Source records
● ● ● ●

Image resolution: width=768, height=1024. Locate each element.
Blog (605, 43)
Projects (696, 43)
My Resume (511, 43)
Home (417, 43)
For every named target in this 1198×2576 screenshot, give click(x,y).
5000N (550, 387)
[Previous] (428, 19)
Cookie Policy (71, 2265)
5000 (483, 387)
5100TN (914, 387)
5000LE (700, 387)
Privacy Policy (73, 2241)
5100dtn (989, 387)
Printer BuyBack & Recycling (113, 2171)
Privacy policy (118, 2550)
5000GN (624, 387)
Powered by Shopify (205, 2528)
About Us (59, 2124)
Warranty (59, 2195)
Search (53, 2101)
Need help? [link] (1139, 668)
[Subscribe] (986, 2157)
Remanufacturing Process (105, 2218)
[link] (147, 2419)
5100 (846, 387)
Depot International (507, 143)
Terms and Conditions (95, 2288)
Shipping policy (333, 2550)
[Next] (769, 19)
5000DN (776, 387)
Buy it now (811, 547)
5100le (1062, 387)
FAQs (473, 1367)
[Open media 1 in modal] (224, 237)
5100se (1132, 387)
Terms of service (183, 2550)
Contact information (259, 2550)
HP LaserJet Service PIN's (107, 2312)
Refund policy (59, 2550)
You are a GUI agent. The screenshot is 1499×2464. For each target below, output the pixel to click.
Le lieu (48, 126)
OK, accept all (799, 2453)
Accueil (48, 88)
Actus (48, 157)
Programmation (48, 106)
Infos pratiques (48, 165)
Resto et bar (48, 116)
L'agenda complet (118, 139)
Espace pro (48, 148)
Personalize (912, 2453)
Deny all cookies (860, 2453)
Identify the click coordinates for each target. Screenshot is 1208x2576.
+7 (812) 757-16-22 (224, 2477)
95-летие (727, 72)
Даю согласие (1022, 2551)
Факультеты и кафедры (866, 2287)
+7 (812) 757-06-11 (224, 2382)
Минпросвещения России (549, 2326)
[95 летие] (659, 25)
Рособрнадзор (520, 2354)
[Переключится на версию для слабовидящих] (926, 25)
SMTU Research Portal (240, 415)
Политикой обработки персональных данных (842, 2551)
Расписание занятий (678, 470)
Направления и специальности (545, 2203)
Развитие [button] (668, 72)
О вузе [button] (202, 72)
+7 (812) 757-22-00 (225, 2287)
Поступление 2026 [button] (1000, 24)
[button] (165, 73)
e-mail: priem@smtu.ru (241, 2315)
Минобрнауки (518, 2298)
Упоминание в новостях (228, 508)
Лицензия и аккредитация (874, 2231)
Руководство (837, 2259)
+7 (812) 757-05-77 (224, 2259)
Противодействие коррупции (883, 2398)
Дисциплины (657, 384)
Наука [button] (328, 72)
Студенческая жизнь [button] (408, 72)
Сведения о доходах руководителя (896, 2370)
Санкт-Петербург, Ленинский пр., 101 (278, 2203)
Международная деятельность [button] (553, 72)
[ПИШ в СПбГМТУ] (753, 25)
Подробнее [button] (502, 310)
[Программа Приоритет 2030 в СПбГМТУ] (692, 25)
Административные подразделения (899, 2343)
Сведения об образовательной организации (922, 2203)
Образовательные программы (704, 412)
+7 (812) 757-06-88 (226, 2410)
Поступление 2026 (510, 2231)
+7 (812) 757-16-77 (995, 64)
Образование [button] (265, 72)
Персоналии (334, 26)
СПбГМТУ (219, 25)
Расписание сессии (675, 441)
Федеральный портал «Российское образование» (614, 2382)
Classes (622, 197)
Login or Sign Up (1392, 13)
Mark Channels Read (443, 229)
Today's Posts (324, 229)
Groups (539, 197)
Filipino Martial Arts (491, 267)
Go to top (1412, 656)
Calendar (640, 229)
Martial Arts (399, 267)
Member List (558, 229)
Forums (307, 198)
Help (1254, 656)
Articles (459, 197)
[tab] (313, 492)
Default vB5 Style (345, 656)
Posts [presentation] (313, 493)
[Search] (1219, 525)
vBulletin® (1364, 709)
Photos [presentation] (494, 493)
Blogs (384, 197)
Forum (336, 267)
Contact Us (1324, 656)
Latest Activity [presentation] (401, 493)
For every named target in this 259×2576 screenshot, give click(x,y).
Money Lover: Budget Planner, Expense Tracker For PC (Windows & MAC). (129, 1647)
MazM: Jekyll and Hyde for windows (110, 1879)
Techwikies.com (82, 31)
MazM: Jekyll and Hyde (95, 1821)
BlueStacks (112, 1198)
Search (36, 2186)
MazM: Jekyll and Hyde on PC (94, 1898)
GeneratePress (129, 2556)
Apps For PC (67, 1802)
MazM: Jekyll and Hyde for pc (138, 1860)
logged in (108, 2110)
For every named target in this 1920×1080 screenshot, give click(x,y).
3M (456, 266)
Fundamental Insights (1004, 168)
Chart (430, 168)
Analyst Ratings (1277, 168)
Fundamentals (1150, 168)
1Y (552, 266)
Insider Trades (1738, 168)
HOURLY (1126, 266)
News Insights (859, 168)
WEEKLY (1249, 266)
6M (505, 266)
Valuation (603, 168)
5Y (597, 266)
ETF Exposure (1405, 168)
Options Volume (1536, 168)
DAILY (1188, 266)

● ● ● ●

WORK TO BE COMPLETED
Print exactly the lines between the line with "Today's Posts (324, 229)" and the final line of the records above, both included.

WORKED SOLUTION
Today's Posts (324, 229)
Groups (539, 197)
Filipino Martial Arts (491, 267)
Go to top (1412, 656)
Calendar (640, 229)
Martial Arts (399, 267)
Member List (558, 229)
Forums (307, 198)
Help (1254, 656)
Articles (459, 197)
[tab] (313, 492)
Default vB5 Style (345, 656)
Posts [presentation] (313, 493)
[Search] (1219, 525)
vBulletin® (1364, 709)
Photos [presentation] (494, 493)
Blogs (384, 197)
Forum (336, 267)
Contact Us (1324, 656)
Latest Activity [presentation] (401, 493)
For every named target in this 259×2576 screenshot, give click(x,y).
Money Lover: Budget Planner, Expense Tracker For PC (Windows & MAC). (129, 1647)
MazM: Jekyll and Hyde for windows (110, 1879)
Techwikies.com (82, 31)
MazM: Jekyll and Hyde (95, 1821)
BlueStacks (112, 1198)
Search (36, 2186)
MazM: Jekyll and Hyde on PC (94, 1898)
GeneratePress (129, 2556)
Apps For PC (67, 1802)
MazM: Jekyll and Hyde for pc (138, 1860)
logged in (108, 2110)
For every named target in this 1920×1080 screenshot, give click(x,y).
3M (456, 266)
Fundamental Insights (1004, 168)
Chart (430, 168)
Analyst Ratings (1277, 168)
Fundamentals (1150, 168)
1Y (552, 266)
Insider Trades (1738, 168)
HOURLY (1126, 266)
News Insights (859, 168)
WEEKLY (1249, 266)
6M (505, 266)
Valuation (603, 168)
5Y (597, 266)
ETF Exposure (1405, 168)
Options Volume (1536, 168)
DAILY (1188, 266)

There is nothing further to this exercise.